## Task goal
Pick out the lines below that contain the string "computer" and copy them all.
[[ Given information open ]]
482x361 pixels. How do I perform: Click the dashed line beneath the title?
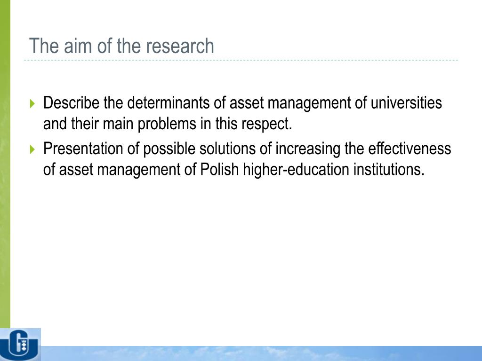click(241, 60)
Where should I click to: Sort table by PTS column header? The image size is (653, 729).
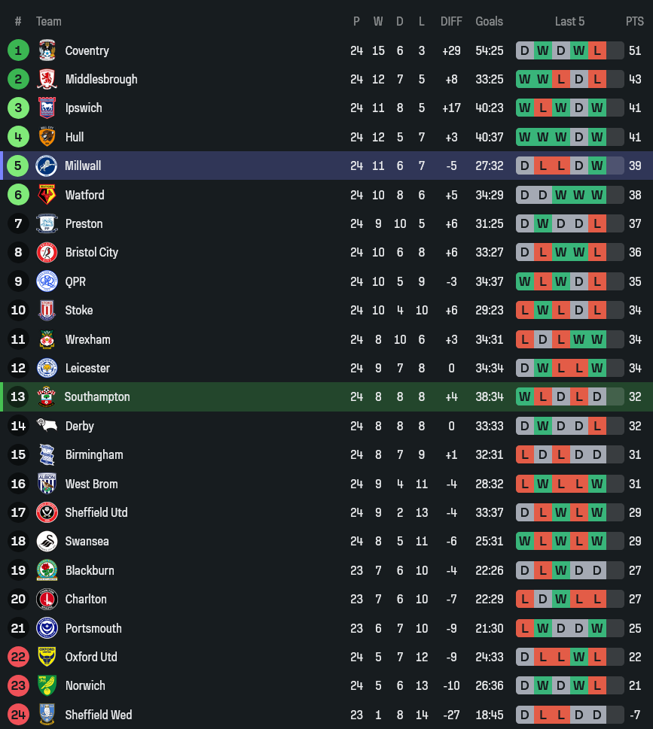634,21
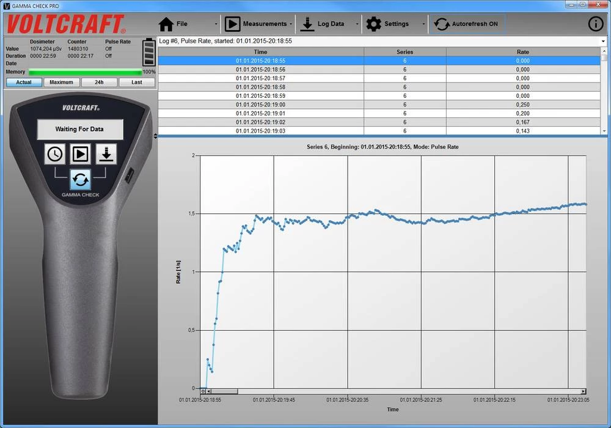Select the log row timestamped 20:19:01
The width and height of the screenshot is (611, 428).
[260, 113]
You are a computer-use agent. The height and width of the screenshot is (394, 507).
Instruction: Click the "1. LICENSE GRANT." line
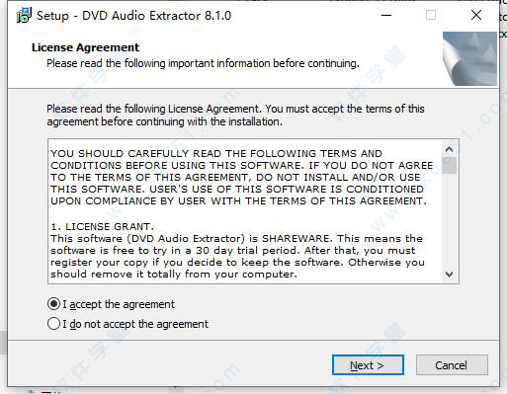coord(102,226)
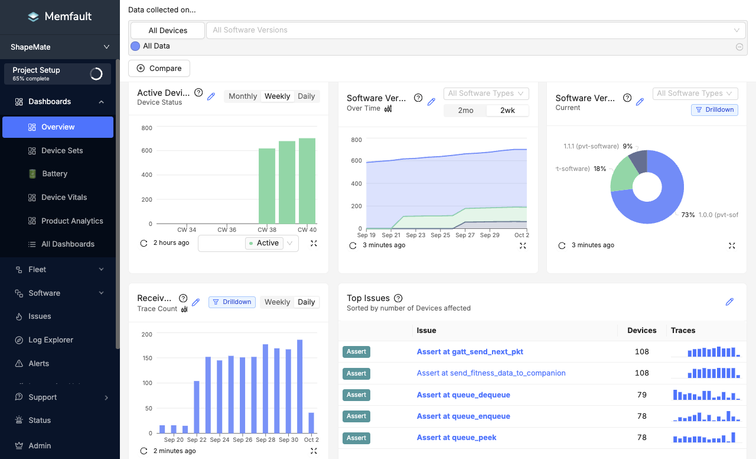
Task: Click the remove icon on All Data row
Action: 739,47
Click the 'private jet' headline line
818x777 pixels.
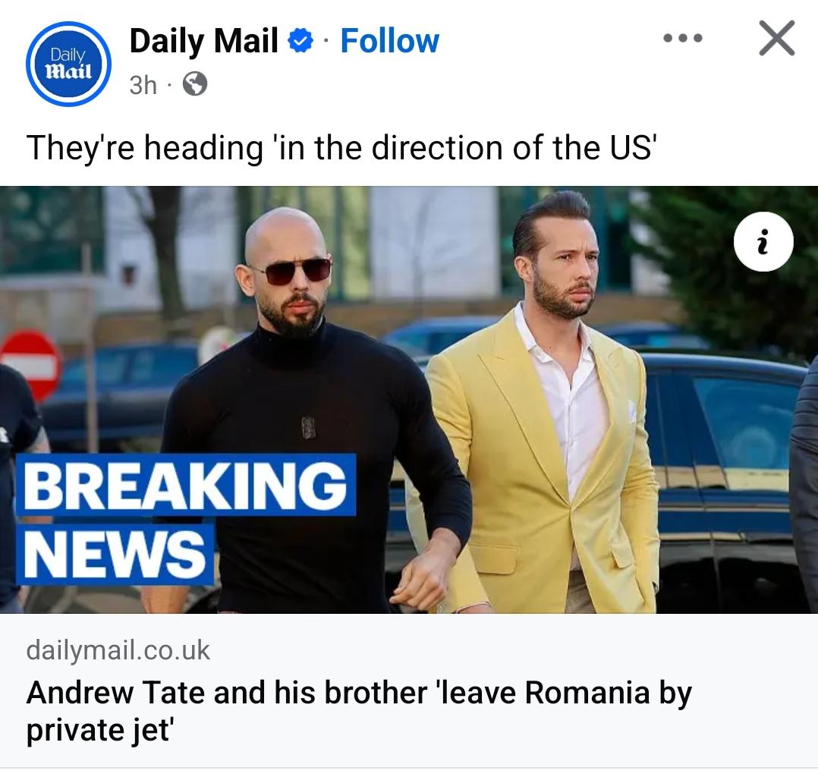tap(99, 729)
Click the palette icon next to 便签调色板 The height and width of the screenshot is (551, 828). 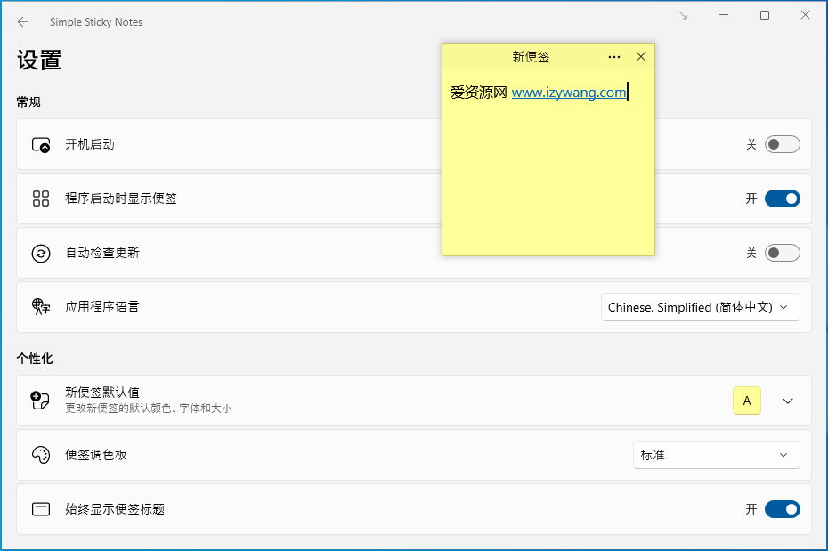coord(41,454)
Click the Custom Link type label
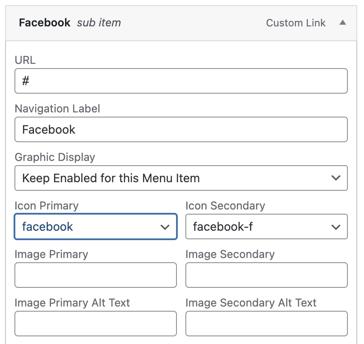Viewport: 364px width, 344px height. (x=296, y=23)
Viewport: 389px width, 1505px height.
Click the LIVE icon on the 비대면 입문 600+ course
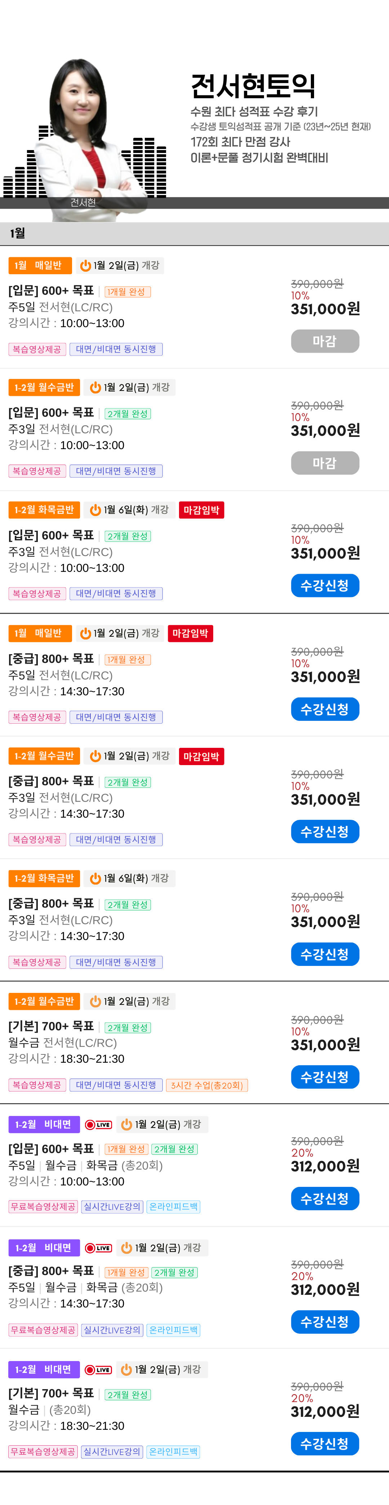pos(98,1125)
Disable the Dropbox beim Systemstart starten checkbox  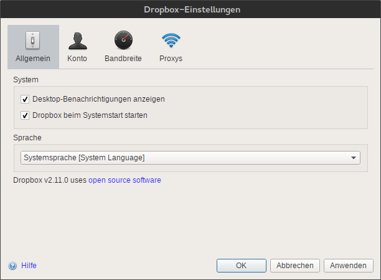(x=26, y=115)
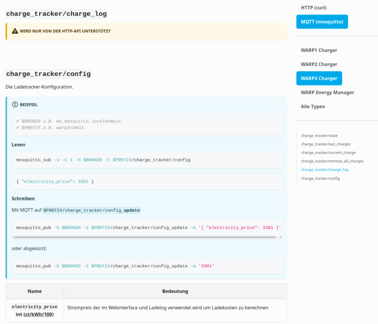Click the horizontal scrollbar under mosquitto_pub code
This screenshot has width=378, height=324.
(144, 237)
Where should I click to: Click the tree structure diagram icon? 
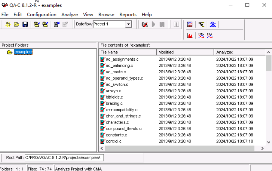point(202,24)
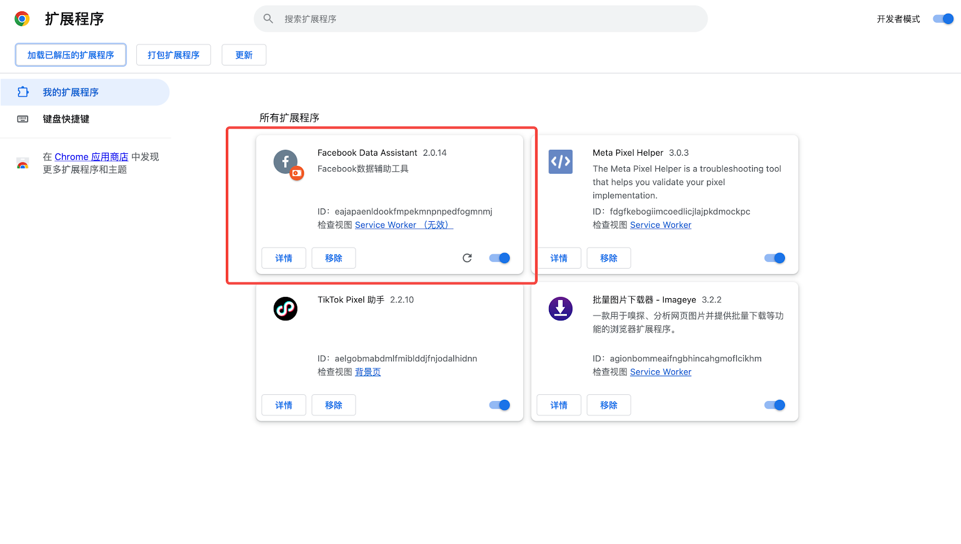Select 我的扩展程序 in the sidebar
This screenshot has width=961, height=544.
pos(70,93)
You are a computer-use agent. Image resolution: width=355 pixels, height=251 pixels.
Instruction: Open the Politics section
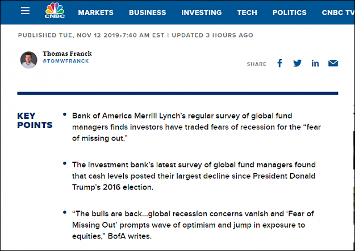point(289,13)
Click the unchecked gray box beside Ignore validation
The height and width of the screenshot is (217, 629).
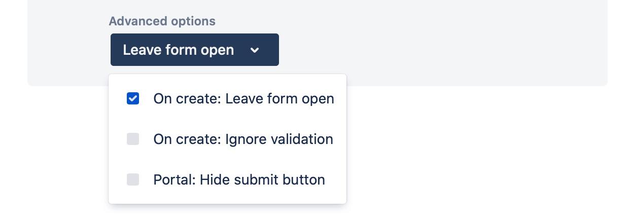pos(133,139)
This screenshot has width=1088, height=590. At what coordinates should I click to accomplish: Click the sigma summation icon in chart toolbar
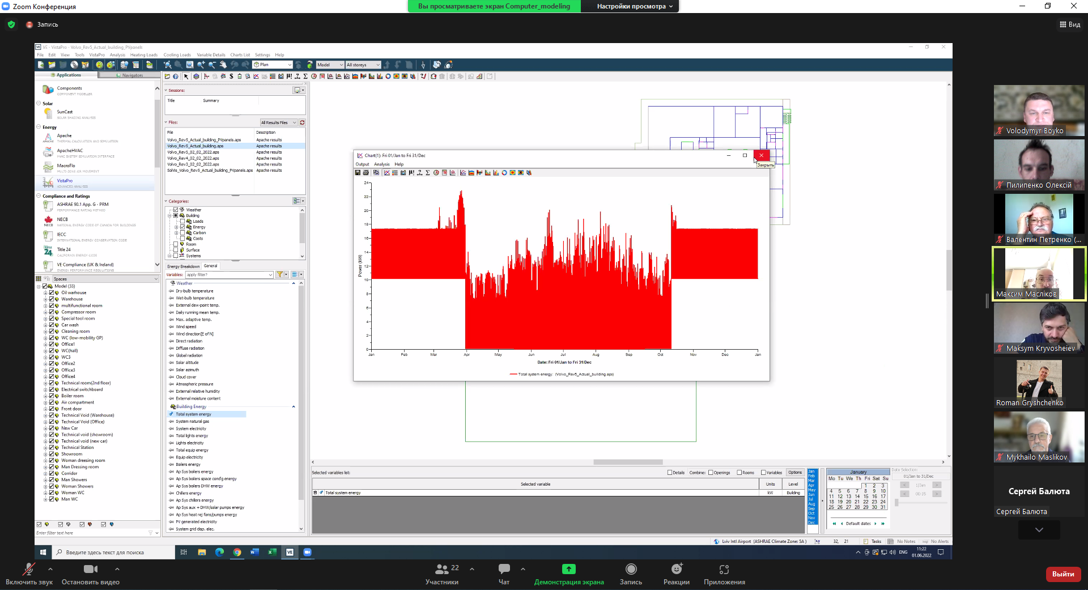tap(428, 173)
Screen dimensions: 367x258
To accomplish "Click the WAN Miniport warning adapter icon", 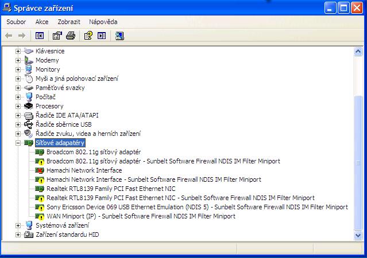I will point(40,216).
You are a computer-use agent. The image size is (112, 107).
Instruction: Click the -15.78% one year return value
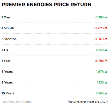(x=99, y=61)

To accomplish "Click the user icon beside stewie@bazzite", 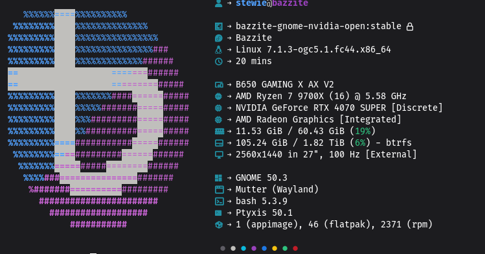I will point(219,3).
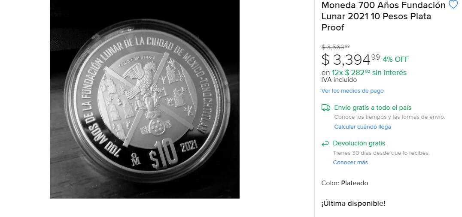Add product to favorites with heart icon
Screen dimensions: 462x217
pos(453,4)
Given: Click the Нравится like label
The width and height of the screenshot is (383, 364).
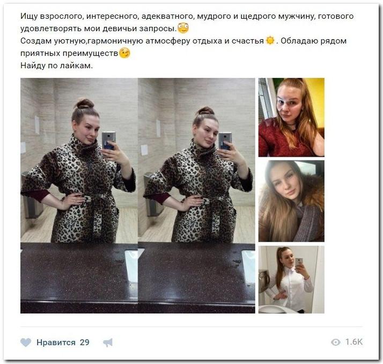Looking at the screenshot, I should (x=56, y=343).
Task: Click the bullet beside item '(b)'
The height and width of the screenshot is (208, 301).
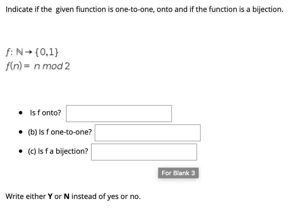Action: (20, 132)
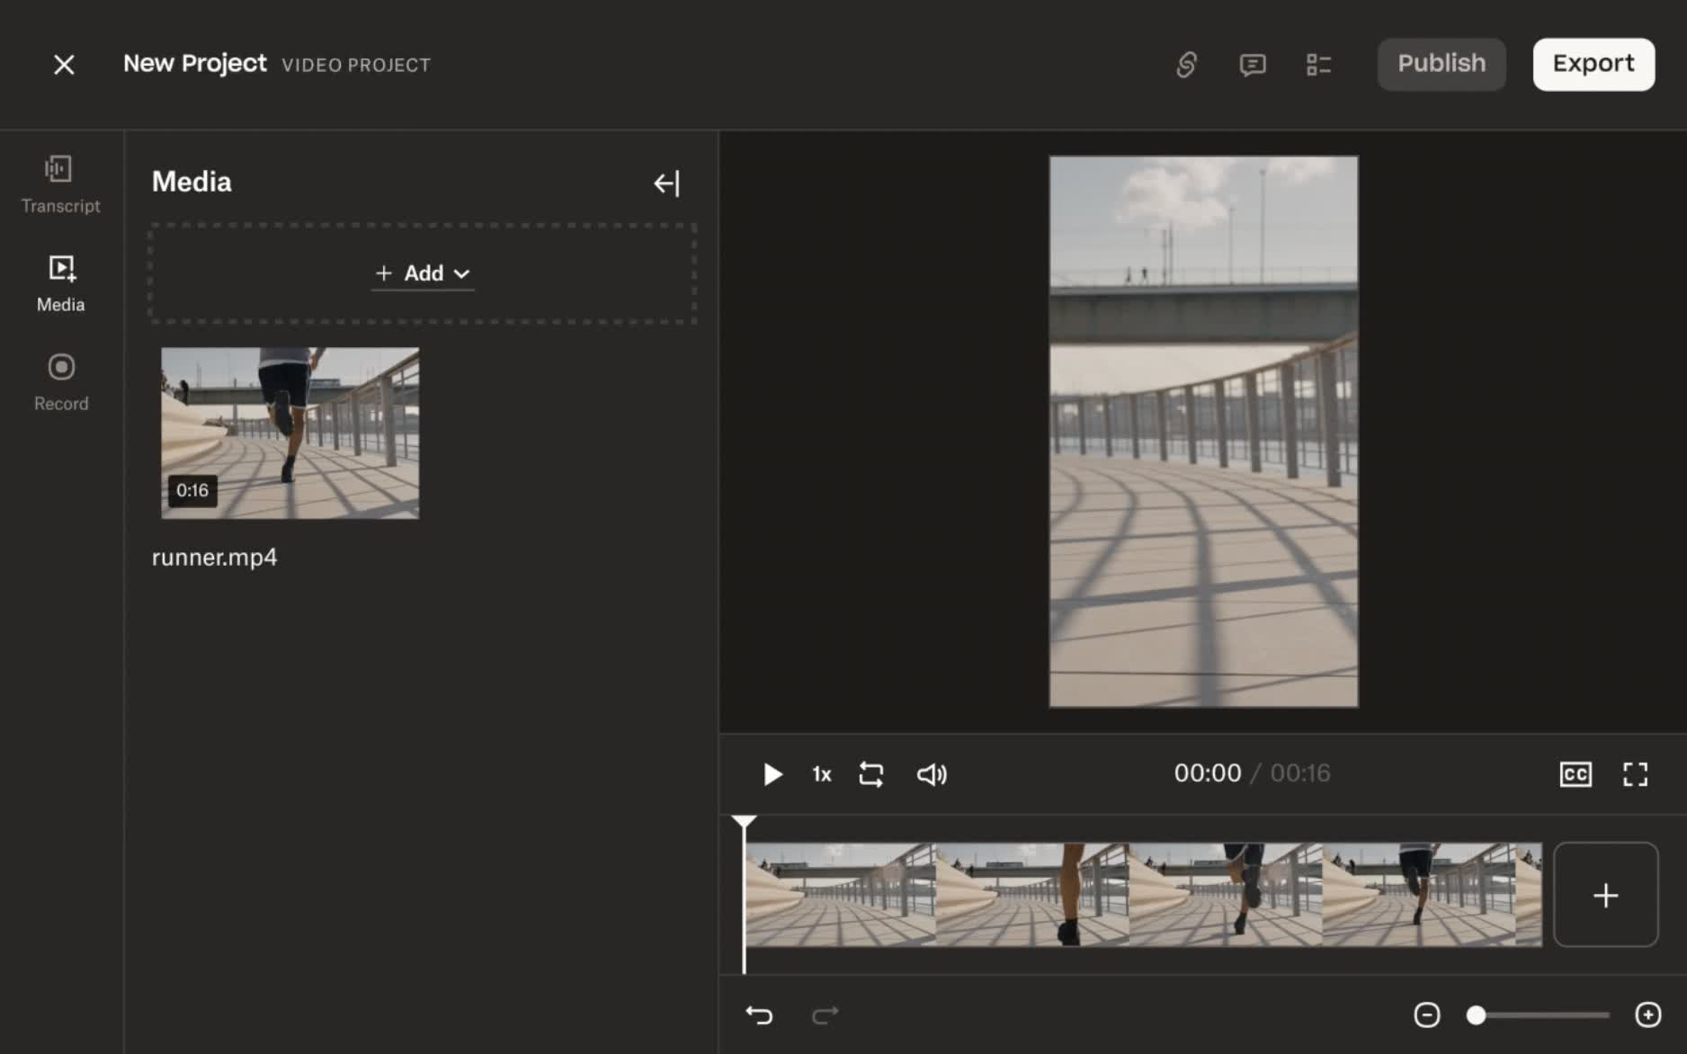
Task: Change the 1x playback speed
Action: click(822, 774)
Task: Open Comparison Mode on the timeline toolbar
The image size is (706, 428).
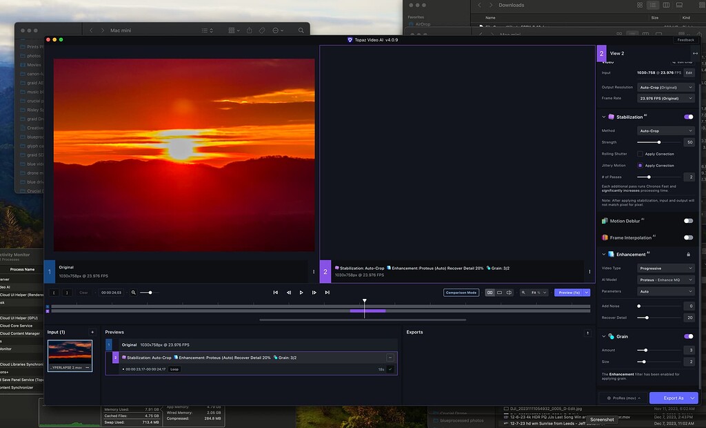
[[ Given information closed ]]
## Solved exercise
You are a computer-use agent. The height and width of the screenshot is (394, 507).
You are a computer-use agent. Image resolution: width=355 pixels, height=251 pixels.
You are a computer-use agent. The image size is (112, 107).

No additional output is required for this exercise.